**Reading passage**

Neil Livingstone was a man of great spiritual earnestness, and his whole
life was consecrated to duty and the fear of God, In many ways he was
remarkable, being in some things before his time. In his boyhood he had
seen the evil effects of convivial habits in his immediate circle, and
in order to fortify others by his example he became a strict teetotaler,
suffering not a little ridicule and opposition from the firmness with
which he carried out his resolution. He was a Sunday-school teacher, an
ardent member of a missionary society, and a promoter of meetings for
prayer and fellowship, before such things had ceased to be regarded as
badges of fanaticism. While traveling through the neighboring parishes
in his vocation of tea-merchant, he acted also as colporteur,
distributing tracts and encouraging the reading of useful books. He took
suitable opportunities when they came to him of speaking to young men
and others on the most important of all subjects, and not without
effect. He learned Gaelic that he might be able to read the Bible to his
mother, who knew that language best. He had indeed the very soul of a
missionary. Withal he was kindly and affable, though very particular in
enforcing what he believed to be right. He was quick of temper, but of
tender heart and gentle ways; anything that had the look of sternness
was the result not of harshness but of high principle. By this means he
commanded the affection as well as the respect of his family. It was a
great blow to his distinguished son, to whom in his character and ways
he bore a great resemblance, to get news of his death, on his way home
after his great journey, dissipating the cherished pleasure of sitting
at the fireside and telling him all his adventures in Africa.

The wife of Neil Livingstone was Agnes Hunter, a member of a family of
the same humble rank and the same estimable character as his own. Her
grandfather, Gavin Hunter, of the parish of Shotts, was a doughty
Covenanter, who might have sat for the portrait of David Deans. His son
David (after whom the traveler was named) was a man of the same type,
who got his first religious impressions in his eighteenth year, at an
open-air service conducted by one of the Secession Erskines. Snow was
falling at the time, and before the end of the sermon the people were
standing in snow up to the ankles; but David Hunter used to say he had
no feeling of cold that day. He married Janet Moffat, and lived at first
in comfortable circumstances at Airdrie, where he owned a cottage and a
croft. Mrs. Hunter died, when her daughter Agnes, afterward Mrs. Neil
Livingstone, was but fifteen. Agnes was her mother's only nurse during a
long illness, and attended so carefully to her wants that the minister
of the family laid his hand on her head, and said, "A blessing will
follow you, my lassie, for your duty to your mother." Soon after Mrs.
Hunter's death a reverse of fortune overtook her husband, who had been
too good-natured in accommodating his neighbors. He removed to Blantyre,
where he worked as a tailor. Neil Livingstone was apprenticed to him by
his father, much against his will; but it was by this means that he
became acquainted with Agnes Hunter, his future wife. David Hunter,
whose devout and intelligent character procured for him great respect,
died at Blantyre in 1834, at the age of eighty-seven. He was a great
favorite with his grandchildren, to whom he was always kind, and whom he
allowed to rummage freely among his books, of which he had a
considerable collection, chiefly theological.

**Stored records**
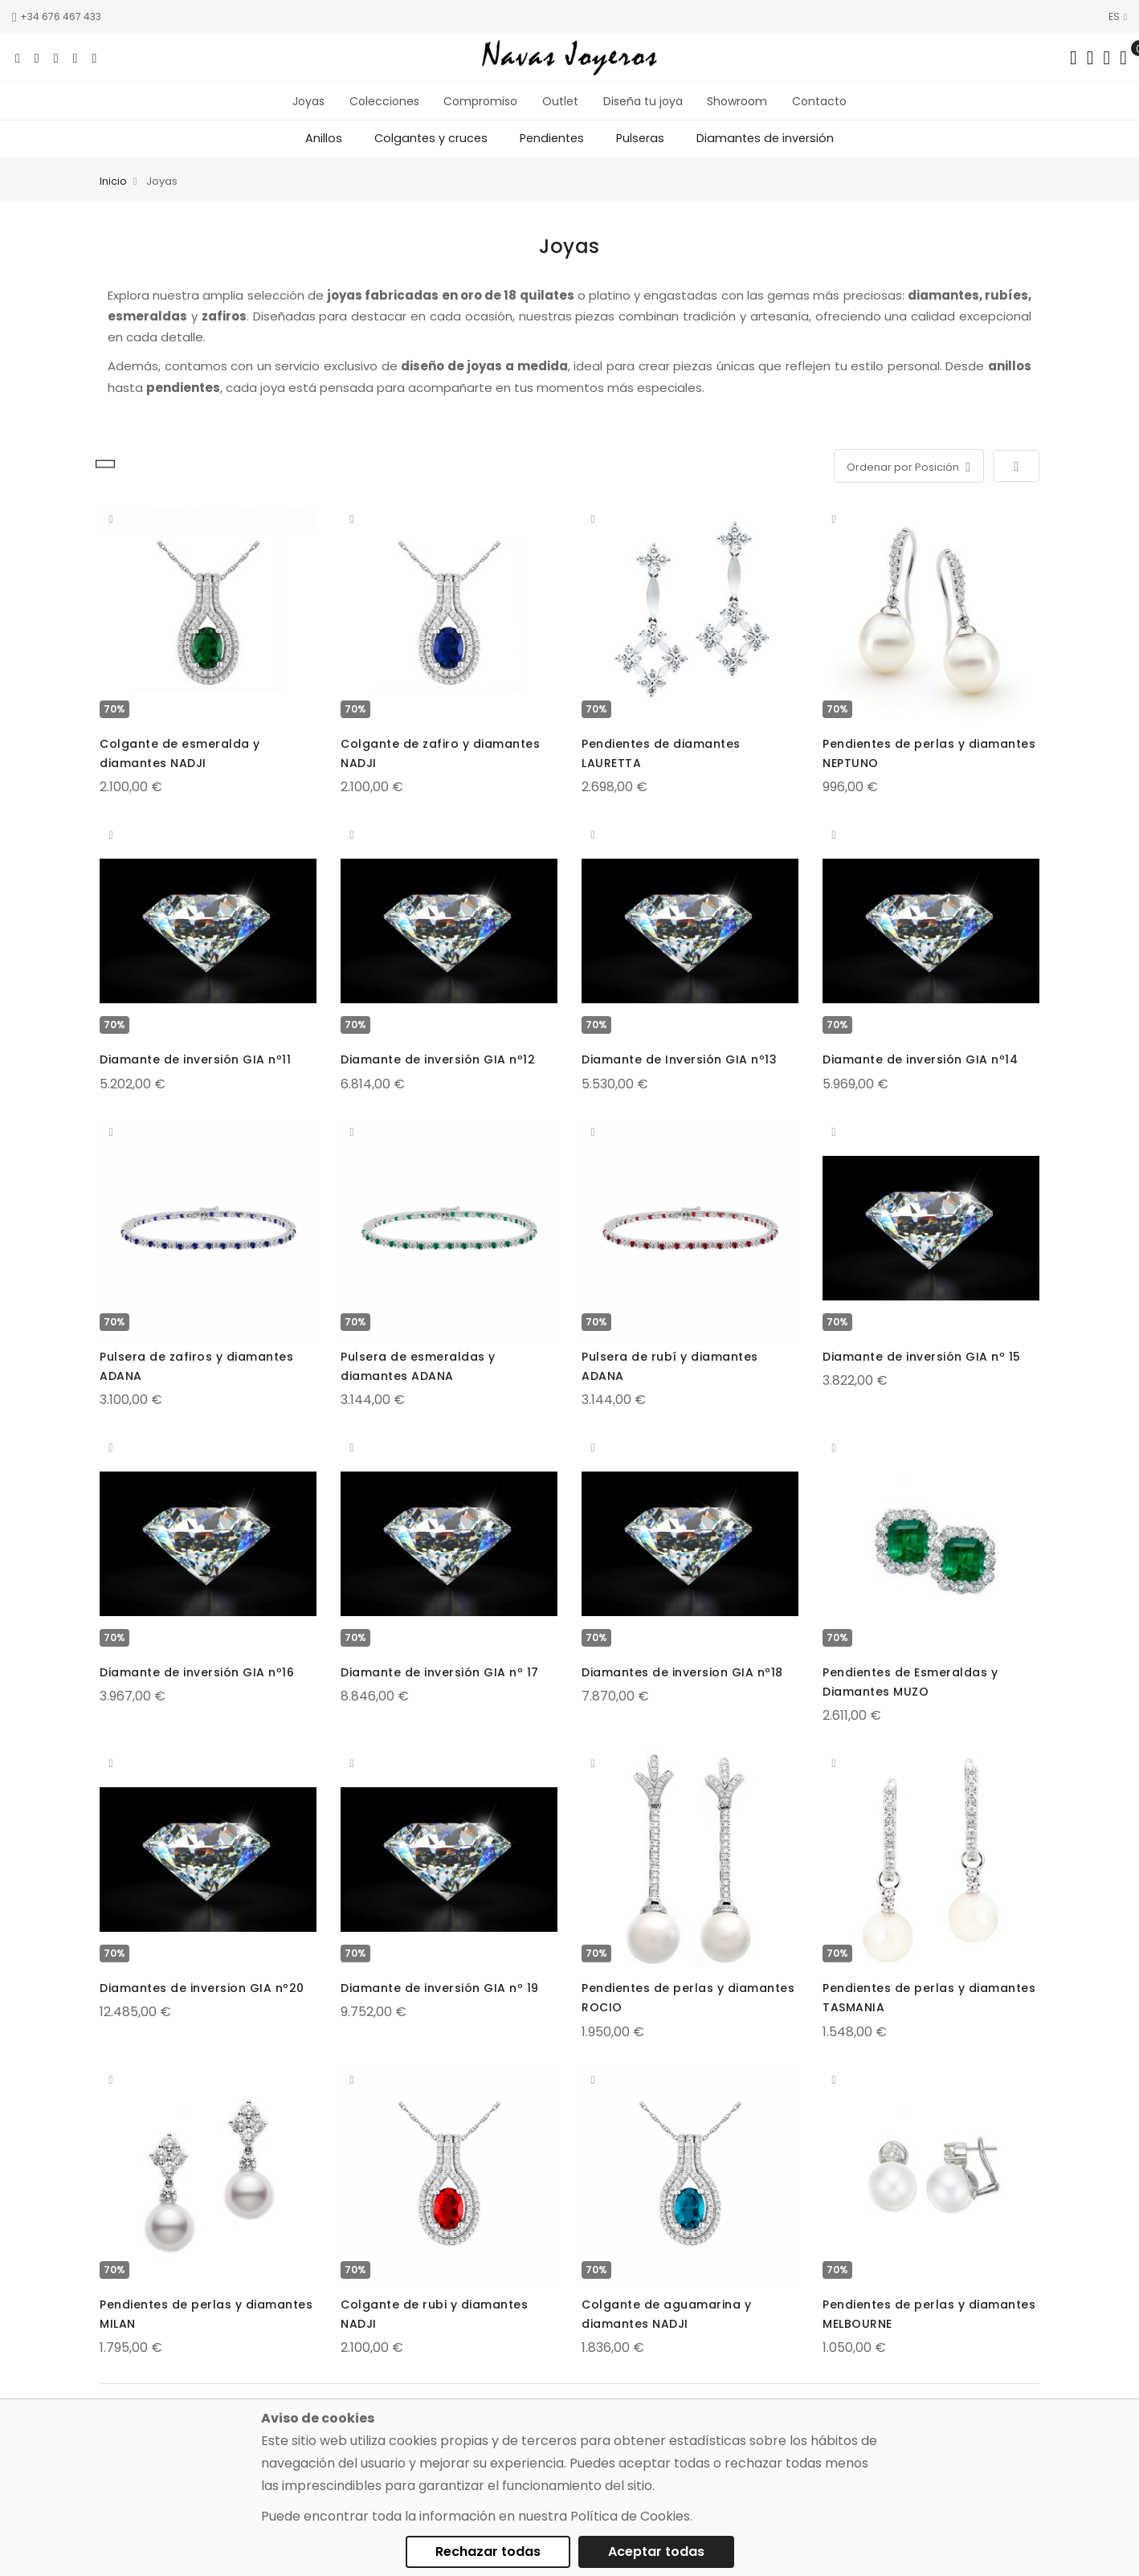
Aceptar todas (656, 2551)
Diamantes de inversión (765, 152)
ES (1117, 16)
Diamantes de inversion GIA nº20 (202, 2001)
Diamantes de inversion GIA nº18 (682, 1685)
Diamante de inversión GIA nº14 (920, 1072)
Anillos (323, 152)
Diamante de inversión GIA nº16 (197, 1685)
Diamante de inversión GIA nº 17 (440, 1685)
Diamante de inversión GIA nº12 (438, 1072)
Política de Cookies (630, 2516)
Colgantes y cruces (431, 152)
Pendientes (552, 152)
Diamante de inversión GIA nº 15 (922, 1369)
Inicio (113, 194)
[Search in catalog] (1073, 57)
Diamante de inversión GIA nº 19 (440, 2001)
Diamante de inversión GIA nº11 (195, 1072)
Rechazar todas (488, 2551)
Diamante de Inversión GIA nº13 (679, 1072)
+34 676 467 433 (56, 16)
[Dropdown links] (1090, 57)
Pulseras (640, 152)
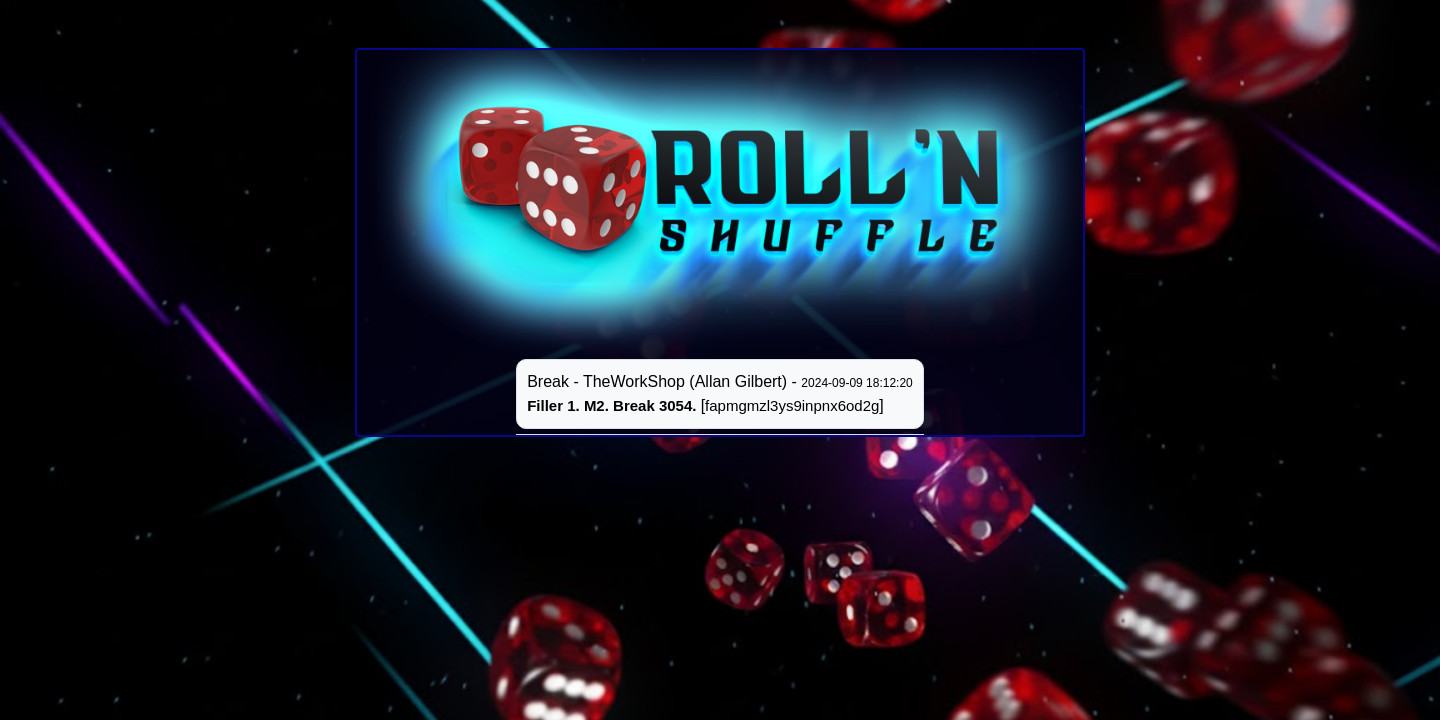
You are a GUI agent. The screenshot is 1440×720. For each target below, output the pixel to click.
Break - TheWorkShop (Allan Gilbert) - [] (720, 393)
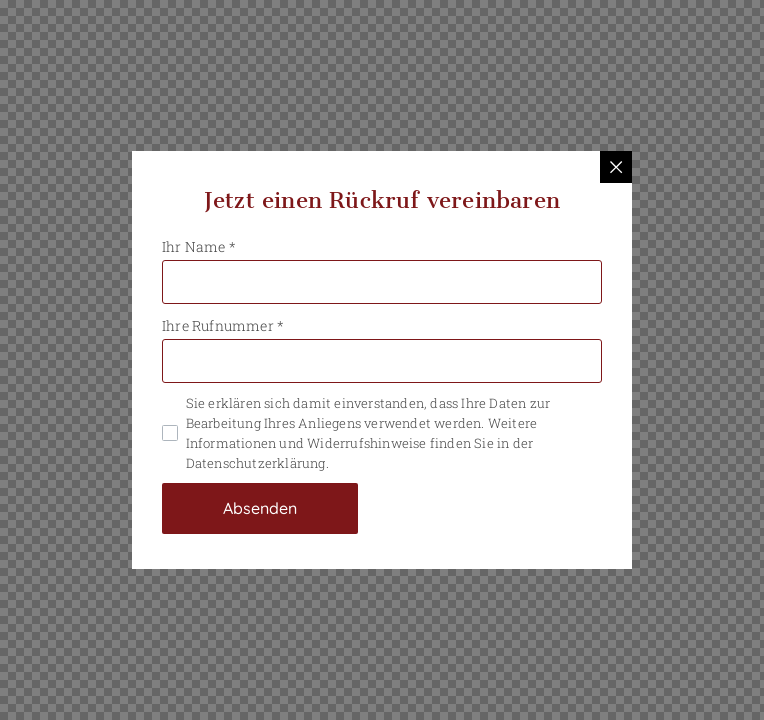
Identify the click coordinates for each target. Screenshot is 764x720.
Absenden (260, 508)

**Set tasks**
A: According to the passage about Neil Livingstone, why did he learn Gaelic?
B: List every place name that appears in the passage about Neil Livingstone.
C: From the passage about Neil Livingstone, extract everything from "Hunter's death a" down to "collection, chiefly theological.".
The data is not needed for what comes next.

**Outputs**
A: He learned Gaelic so that he could read the Bible to his mother, who knew that language best.

B: Shotts, Airdrie, Blantyre, Africa

C:
Hunter's death a reverse of fortune overtook her husband, who had been
too good-natured in accommodating his neighbors. He removed to Blantyre,
where he worked as a tailor. Neil Livingstone was apprenticed to him by
his father, much against his will; but it was by this means that he
became acquainted with Agnes Hunter, his future wife. David Hunter,
whose devout and intelligent character procured for him great respect,
died at Blantyre in 1834, at the age of eighty-seven. He was a great
favorite with his grandchildren, to whom he was always kind, and whom he
allowed to rummage freely among his books, of which he had a
considerable collection, chiefly theological.